As she went down the castle steps with Angela, Gabrielle set her jaw, fortifying herself against more tears. There were a dozen people in the dining hall, cooks and waiters and servant maidens, every eye upon her at once. Gabrielle had wanted to project to them a look of steely determination, similar to what Catherine had shown at the end, but she lacked her mother’s decades of experience honing that look to perfection. Many of the servants said later that their new queen looked pale and drawn, as if she had not slept a wink the night before (even though she had slept rather well). One of the maidens would gossip later that the new queen looked, in her words, “like a woman who died terrified.”

“Good morning to Her Majesty,” the head cook said, before the silence could become too brittle. “And may God bless the day of her coronation!”

“Good morning,” Gabrielle said. The gossips would later say that her voice, strained as it was from the sobbing in the bedchamber moments before, sounded just like she looked.

“Will you not favor us with a smile this morning, m’lady?” the cook said. His own smile was comically large, a rictus that looked more like a parody of joy than the real thing. “’Tis no day for Gabby the Gray!”

And just like that, the second ill omen was born: the nickname. The damned nickname. The cook would later say that he had only meant a reference to the famous eyes of the de Vess line, so pale that they appeared silver. But no one who had seen the new queen’s colorless face believed him.

In truth, she didn’t much mind being called Gabby, and never had. But Catherine had understood why she ought to mind, saying, The nickname suggests weakness. They’ll call you whatever they want behind your back, and you should let them, but never allow the nickname to your face.

Gabrielle turned to him, put her shoulders back, and stared. “Queen Gabrielle,” she said, putting deliberate emphasis on the honorific, “will smile as she sees fit.”

The cook turned crimson and looked at the floor. “Of course, m’lady, my apologies,” he said. But the damage was done.

* * *

The breakfast omelettes had apple in them, Gabrielle’s favorite since childhood. The dress went on quickly and easily, compared to how much Gabrielle hated the bloody thing. Not a drop of rain fell during the coronation, which was almost a miracle considering how ugly the sky looked. And yet somehow, for Gabrielle the day felt like a failure.

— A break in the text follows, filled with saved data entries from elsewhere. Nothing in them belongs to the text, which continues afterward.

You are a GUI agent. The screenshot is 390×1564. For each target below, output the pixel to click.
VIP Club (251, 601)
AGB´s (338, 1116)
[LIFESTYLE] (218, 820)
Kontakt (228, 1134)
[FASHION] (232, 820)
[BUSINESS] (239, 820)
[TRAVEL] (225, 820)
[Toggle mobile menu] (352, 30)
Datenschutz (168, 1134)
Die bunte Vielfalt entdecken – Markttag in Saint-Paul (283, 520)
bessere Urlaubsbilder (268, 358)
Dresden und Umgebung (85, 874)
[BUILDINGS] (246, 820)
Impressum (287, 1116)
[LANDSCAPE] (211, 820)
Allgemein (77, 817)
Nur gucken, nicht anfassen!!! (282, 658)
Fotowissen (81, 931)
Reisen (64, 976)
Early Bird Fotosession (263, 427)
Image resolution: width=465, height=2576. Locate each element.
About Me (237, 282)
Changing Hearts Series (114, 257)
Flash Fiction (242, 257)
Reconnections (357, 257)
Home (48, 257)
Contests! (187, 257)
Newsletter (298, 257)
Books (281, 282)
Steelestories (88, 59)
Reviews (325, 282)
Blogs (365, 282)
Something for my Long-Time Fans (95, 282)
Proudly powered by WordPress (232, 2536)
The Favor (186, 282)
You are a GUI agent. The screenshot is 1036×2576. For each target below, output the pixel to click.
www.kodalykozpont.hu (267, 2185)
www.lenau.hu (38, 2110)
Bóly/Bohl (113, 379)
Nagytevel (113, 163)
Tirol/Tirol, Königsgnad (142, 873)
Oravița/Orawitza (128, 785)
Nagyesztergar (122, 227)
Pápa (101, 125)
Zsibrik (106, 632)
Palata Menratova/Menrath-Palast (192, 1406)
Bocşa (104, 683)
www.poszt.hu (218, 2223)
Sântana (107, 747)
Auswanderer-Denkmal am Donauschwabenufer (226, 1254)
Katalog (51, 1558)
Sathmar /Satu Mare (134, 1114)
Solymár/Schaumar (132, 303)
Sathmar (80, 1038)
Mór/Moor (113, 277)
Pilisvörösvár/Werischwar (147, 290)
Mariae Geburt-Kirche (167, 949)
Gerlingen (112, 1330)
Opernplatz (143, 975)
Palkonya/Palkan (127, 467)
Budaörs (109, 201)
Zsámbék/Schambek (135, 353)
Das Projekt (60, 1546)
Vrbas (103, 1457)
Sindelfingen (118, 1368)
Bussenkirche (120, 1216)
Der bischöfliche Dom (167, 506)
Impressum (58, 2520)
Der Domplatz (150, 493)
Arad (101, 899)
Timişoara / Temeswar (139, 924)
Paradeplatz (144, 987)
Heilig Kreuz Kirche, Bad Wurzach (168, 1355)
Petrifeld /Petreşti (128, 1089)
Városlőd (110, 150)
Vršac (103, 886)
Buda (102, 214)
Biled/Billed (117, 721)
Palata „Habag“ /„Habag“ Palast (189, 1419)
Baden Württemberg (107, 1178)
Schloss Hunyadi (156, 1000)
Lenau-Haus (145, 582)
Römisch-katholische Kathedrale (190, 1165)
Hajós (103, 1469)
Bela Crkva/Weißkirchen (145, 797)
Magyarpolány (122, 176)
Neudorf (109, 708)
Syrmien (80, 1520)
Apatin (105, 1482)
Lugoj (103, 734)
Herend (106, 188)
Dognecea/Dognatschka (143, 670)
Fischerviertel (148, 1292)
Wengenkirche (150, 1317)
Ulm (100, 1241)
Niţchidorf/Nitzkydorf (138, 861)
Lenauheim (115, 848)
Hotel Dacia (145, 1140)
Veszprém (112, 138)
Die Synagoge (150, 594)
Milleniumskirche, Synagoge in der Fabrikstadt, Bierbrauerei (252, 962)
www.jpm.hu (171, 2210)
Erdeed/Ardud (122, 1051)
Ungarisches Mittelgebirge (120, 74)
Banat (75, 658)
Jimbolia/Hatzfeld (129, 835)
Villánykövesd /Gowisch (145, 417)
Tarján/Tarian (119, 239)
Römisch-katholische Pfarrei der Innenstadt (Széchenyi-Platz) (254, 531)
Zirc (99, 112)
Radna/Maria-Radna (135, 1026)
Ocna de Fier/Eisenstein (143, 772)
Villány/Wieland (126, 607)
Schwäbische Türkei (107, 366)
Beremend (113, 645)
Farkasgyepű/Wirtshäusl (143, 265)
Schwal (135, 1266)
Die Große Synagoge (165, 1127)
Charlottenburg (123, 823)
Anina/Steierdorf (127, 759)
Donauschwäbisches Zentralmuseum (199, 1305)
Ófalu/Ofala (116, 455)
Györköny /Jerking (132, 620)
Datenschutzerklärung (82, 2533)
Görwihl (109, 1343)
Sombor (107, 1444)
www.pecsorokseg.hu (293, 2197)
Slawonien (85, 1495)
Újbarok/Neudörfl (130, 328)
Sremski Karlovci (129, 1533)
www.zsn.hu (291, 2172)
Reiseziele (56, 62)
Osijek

She first felt it when they were preparing her skin for the ceremony: they put on so much powder and rouge that she began to get an idea of how bad she had looked that morning. She felt it during the wave of applause after she accepted the crown, which carried none of the spontaneous cheers that had greeted her mother every time they’d left the castle, cries like “All Hail Queen Catherine!” or “Vessia Forever!” or “Long Live the Lady of the Fire!” (This last being a reference to Catherine’s flaming red hair.) Her apprehension was worst at the end, when the Captain of the Guard had called for three cheers, because the cheers came out solidly but without emotion, in the same way that one might wish a happy birthday to a spoiled child.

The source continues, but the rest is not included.